Voltage, current, temperature, pressure, strain, and flow measurements are an integral part of industrial and process control applications. Often these applications involve environments with hazardous voltages, transient signals, common-mode voltages, and fluctuating ground potentials capable of damaging measurement systems and ruining measurement accuracy. To overcome these challenges, measurement systems designed for industrial applications make use of electrical isolation.
Features and Benefits
Isolation electrically separates the sensor signals, which can be exposed to hazardous voltages, from the measurement system's low-voltage backplane. Isolation offers many benefits including:
- Protection for expensive equipment, the user, and data from transient voltages
- Improved noise immunity
- Ground loop removal
- Increased common-mode voltage rejection
Needs for Isolation
Consider isolation for measurement systems that involve any of the following
- Vicinity to hazardous voltages
- Industrial environments with possibility of transient voltages
- Environments with common mode voltage or fluctuating ground potentials
- Electrically noisy environments such as those with industrial motors
- Transient sensitive applications where it is imperative to prevent voltage spikes from being transmitted through the measurement system
Methods of Implementation
LEDs produce light when a voltage is applied across them. Optical isolation uses an LED along with a photo-detector device to transmit signals across an isolation barrier using light as the method of data translation. A photo-detector receives the light transmitted by the LED and converts it back to the original signal.

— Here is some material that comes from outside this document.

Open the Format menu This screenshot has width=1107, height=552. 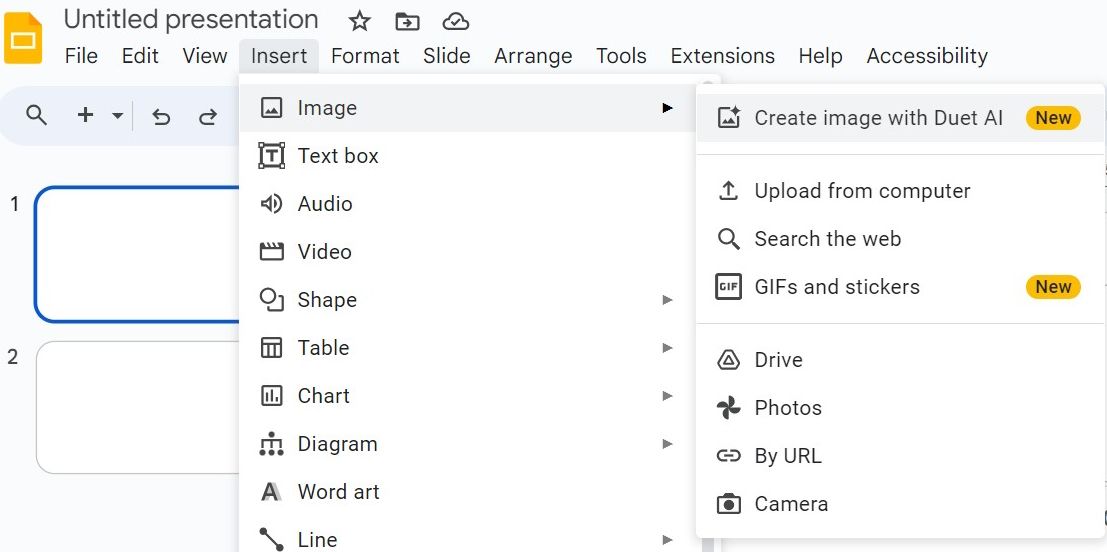(x=365, y=56)
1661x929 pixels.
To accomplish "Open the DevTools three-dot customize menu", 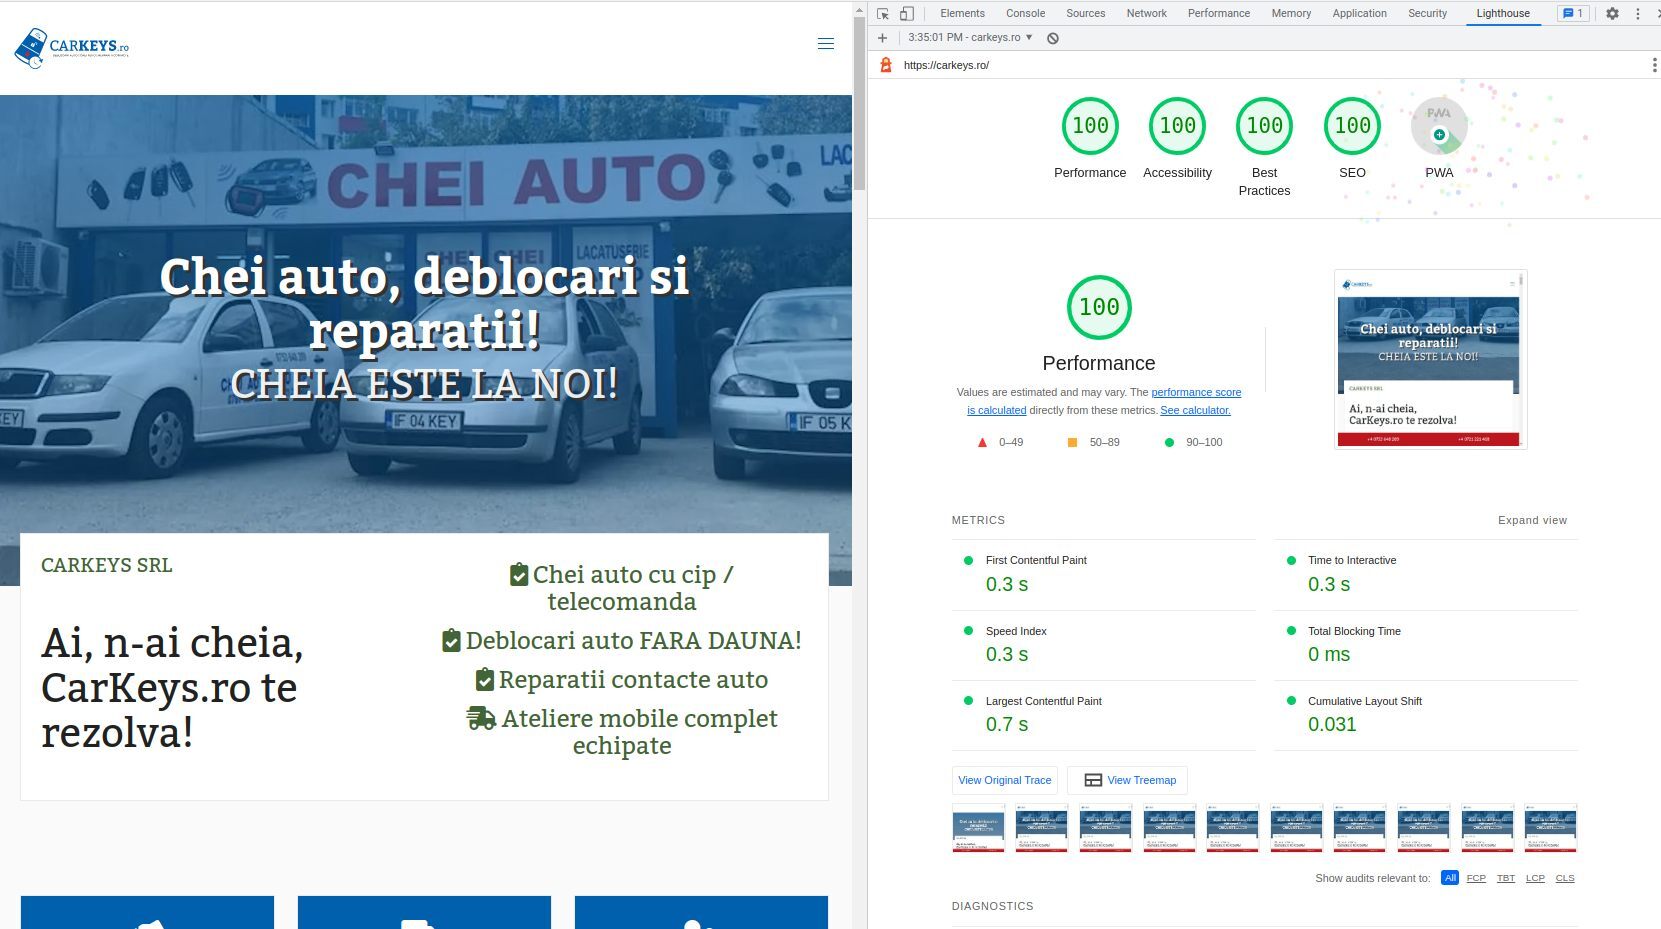I will tap(1637, 14).
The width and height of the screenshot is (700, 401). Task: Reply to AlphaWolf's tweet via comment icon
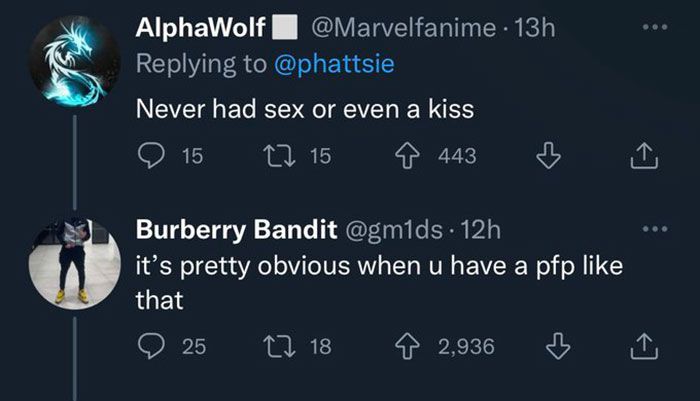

Inductive isolation uses a pair of coils separated by a layer of insulation. Insulation prevents any physical signal transmission. Signals can be transmitted by varying current flowing through one of the coils, which causes a similar current to be induced in the second coil across the insulation barrier. Inductive isolation can provide high-speed transmission similar to capacitive techniques. Because inductive coupling involves the use of magnetic fields for data transmission, it can be susceptible to interference from external magnetic fields.